**Dataset entries:**
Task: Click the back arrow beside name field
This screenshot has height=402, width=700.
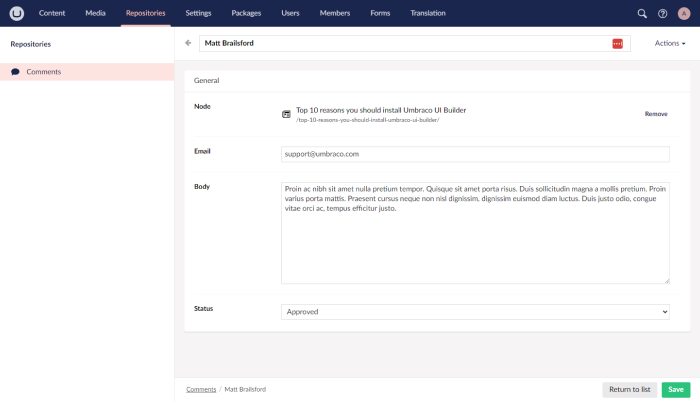Action: pyautogui.click(x=188, y=43)
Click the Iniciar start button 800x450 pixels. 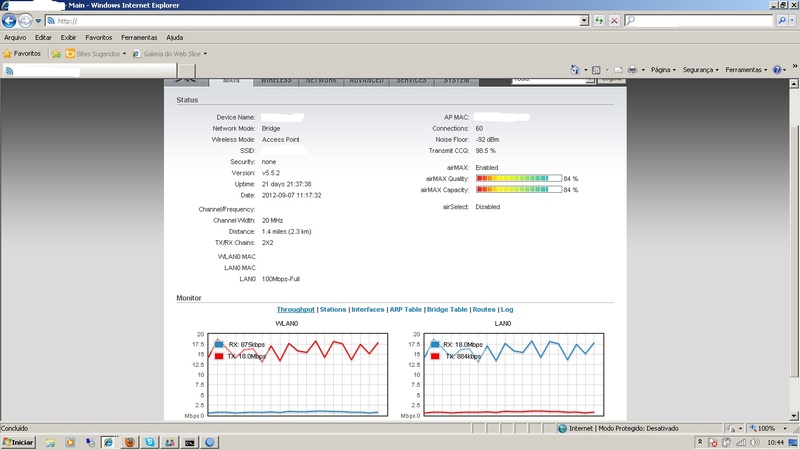(x=18, y=442)
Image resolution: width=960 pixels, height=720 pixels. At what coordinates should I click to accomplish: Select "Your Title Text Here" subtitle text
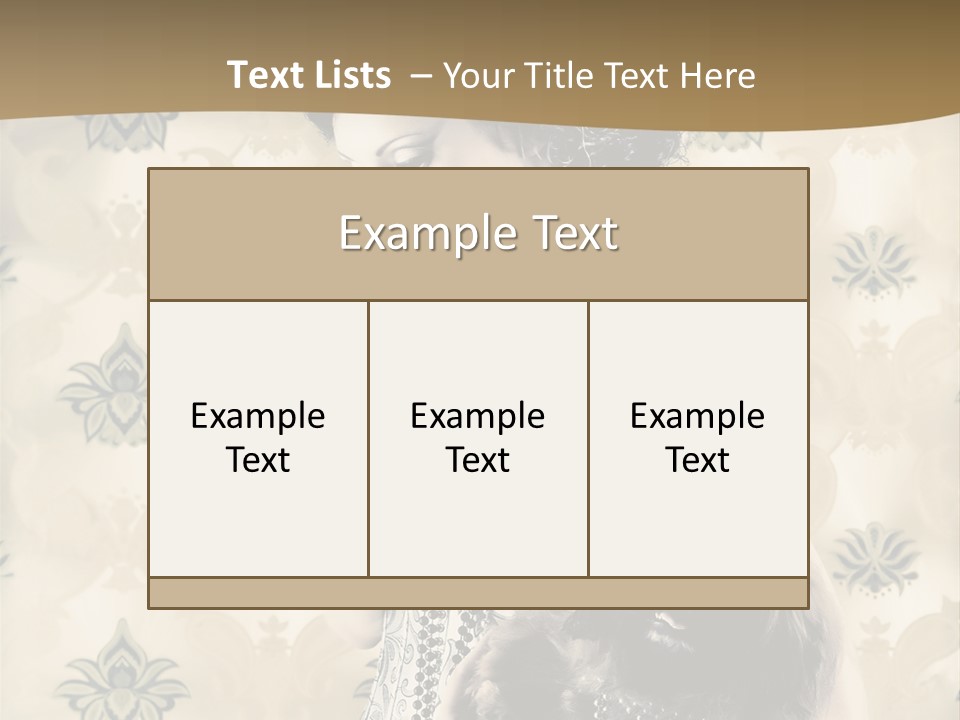pos(598,76)
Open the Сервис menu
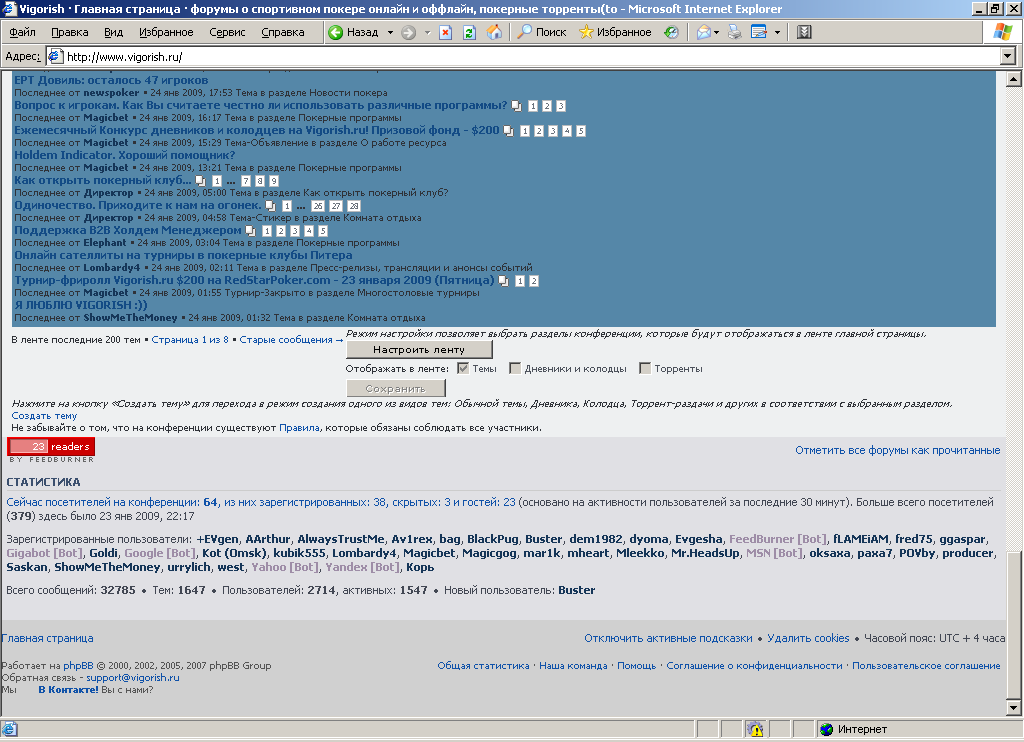This screenshot has width=1024, height=742. click(x=227, y=32)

**What you will do:** Give again exactly the lines from the one that contains "Image resolution: width=960" through the end of the material, both ends included, omitting the pictures.

**Written response:**
Image resolution: width=960 pixels, height=720 pixels. At what coordinates should I click to accomplish: Select "Your Title Text Here" subtitle text
pos(598,76)
Open the Сервис menu
This screenshot has width=1024, height=742. click(x=227, y=32)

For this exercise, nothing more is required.